What will be the total fare?

Question

Along a railway line there are 20 stations each at equal distances. Given that the ticket fare between any two station is Rs 50×(1+ number of station(s) between them), then calculate the total money you will have to spend on buying tickets in order to travel from every station to every station.

My attempt- total number of tickets = 19×20 =380 and then using sum of n terms of an arithmetic progression we can find the fare from 1st station to all other stations and then for the 2nd station, fare would be the the same as 1st-( fare of 2nd to 19th station) and so on but I am not willing to solve it this way so I want to know if there is some easier way to solve it.

Answer 1

I am assuming that the $20$ stations appear one after the other on a single stretch of rail line, so that e.g. going from station $4$ to $7$ means you have to go through stations $5$ and $6$. I am also assuming that you 'simply' have to calculate the sum of the costs of all possible trips, i.e that they are not asking for a schedule where you have to take all these trips in sequence, taking into account where you ended up with the last trip.

Ethan is incorrect that every segment will be travelled an equal number of times (you will actually travel the segments near the middle more often than the segments near the end), but the basic idea behind his hint still works: rather than focusing on the individual trips and counting how many segments they cover, focus instead on the individual segments, and count how many trips will travel over that segment.

So, for example, let's focus in the segment between stations $3$ and $4$. We'll count how many trips will cross this segment going from 'left' to 'right', where we imagine station $1$ is on the far 'left' and station $20$ on the far 'right'. So, this means that we start in station $1$, $2$, or $3$, and we end up in any of the stations $4$ through $20$, and so there are $3 \cdot 17=51$ such trips.

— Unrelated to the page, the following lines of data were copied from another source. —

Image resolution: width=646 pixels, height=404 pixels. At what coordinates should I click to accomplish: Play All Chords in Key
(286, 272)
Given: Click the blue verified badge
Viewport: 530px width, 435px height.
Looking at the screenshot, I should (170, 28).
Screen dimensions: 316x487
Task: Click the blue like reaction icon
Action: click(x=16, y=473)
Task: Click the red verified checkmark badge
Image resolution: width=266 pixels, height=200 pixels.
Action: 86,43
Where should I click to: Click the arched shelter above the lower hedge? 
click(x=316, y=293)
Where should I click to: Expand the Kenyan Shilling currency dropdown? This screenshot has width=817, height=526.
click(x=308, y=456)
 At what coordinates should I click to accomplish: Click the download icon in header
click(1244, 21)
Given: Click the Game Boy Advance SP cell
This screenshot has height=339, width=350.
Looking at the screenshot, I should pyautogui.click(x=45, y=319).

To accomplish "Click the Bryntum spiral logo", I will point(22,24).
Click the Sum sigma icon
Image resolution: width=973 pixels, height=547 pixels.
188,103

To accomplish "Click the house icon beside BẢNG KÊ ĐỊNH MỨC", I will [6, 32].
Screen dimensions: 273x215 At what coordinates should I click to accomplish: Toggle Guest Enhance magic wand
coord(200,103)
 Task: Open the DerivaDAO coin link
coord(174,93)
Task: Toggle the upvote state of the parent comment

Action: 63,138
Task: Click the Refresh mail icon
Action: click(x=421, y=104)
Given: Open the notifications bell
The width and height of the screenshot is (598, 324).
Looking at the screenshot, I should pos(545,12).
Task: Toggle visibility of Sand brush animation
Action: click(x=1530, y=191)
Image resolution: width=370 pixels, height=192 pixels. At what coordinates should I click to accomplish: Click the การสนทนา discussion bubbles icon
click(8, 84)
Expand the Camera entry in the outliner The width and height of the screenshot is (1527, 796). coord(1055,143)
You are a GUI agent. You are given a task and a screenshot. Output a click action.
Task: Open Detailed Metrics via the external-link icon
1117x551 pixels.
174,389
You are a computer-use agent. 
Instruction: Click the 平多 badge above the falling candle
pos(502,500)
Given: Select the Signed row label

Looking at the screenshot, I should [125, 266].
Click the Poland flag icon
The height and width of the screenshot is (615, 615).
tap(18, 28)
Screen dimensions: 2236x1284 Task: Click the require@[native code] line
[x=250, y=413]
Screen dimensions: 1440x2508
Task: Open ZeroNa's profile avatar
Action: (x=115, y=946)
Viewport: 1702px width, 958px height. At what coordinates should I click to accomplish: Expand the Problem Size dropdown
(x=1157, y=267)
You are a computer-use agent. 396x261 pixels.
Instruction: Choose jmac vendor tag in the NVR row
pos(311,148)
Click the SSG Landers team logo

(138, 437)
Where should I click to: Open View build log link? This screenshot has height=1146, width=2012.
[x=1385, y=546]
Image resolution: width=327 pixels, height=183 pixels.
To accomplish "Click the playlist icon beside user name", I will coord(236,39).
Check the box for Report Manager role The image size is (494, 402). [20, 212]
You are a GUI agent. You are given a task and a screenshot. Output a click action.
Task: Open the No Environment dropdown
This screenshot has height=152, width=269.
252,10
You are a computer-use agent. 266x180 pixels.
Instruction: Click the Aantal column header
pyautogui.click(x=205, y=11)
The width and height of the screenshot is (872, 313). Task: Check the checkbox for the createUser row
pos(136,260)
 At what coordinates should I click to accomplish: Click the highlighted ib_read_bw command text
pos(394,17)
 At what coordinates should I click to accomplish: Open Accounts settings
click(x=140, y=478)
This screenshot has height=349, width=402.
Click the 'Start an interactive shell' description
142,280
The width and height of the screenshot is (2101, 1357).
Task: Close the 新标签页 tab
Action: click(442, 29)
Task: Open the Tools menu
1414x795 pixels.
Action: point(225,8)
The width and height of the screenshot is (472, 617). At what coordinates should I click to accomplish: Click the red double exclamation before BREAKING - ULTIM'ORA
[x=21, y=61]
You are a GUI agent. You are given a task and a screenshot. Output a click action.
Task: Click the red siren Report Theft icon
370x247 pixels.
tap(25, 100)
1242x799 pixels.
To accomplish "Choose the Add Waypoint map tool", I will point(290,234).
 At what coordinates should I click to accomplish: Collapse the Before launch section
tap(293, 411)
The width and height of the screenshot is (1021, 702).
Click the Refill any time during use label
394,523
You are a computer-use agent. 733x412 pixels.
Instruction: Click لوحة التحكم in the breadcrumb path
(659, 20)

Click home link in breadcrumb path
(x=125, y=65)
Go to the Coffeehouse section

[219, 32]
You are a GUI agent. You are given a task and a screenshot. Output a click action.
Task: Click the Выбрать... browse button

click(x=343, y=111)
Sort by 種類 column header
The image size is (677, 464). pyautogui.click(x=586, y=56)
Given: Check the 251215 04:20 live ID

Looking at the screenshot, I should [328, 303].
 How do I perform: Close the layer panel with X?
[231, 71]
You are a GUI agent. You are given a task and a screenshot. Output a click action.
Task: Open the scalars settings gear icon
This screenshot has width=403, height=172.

It is easy to see how this example generalizes to any segment: the segment between stations $n$ and $n+1$ will be travelled $n \cdot (20-n)$ times going from left to right.

So, the total number of segments travelled by trips going from left to right is:

$$\sum_{n=1}^{19} n \cdot (20-n)$$

Multiply this by $2$ to get the total number of segments travelled by all trips, and multiply by $50$ to get the total amount spent. (in other words, multiply the result of the above series by $100$)

Let's see what this works out to:

$$\sum_{n=1}^{19} n \cdot (20-n)=$$

$$20 \cdot \sum_{n=1}^{19} n - \sum_{n=1}^{19} n^2=$$

$$20 \cdot \frac{19 \cdot 20}{2} - \frac{19 \cdot 20 \cdot 39}{6}=$$

$$3800-2470=1330$$

Multiplied by $100$ this gives a total of $133000$

Answer 2

The fare between stations $i$ and $j$ is $50|i-j|$ so the total is $$\sum_{i=1}^{20}\sum_{\stackrel{j=1}{i \neq j}}^{20}50|i-j|$$ We can demand $i \lt j$ and double the result giving $$100\sum_{i=1}^{19}\sum_{j=i+1}^{20}(i-j)=100\sum_{i=1}^{19}i(20-i)+(20-i)(21+i)/2\\=100\sum_{i=1}^{19}20i-i^2+210+i/2+i^2/2$$ and use the formulas for sums of powers.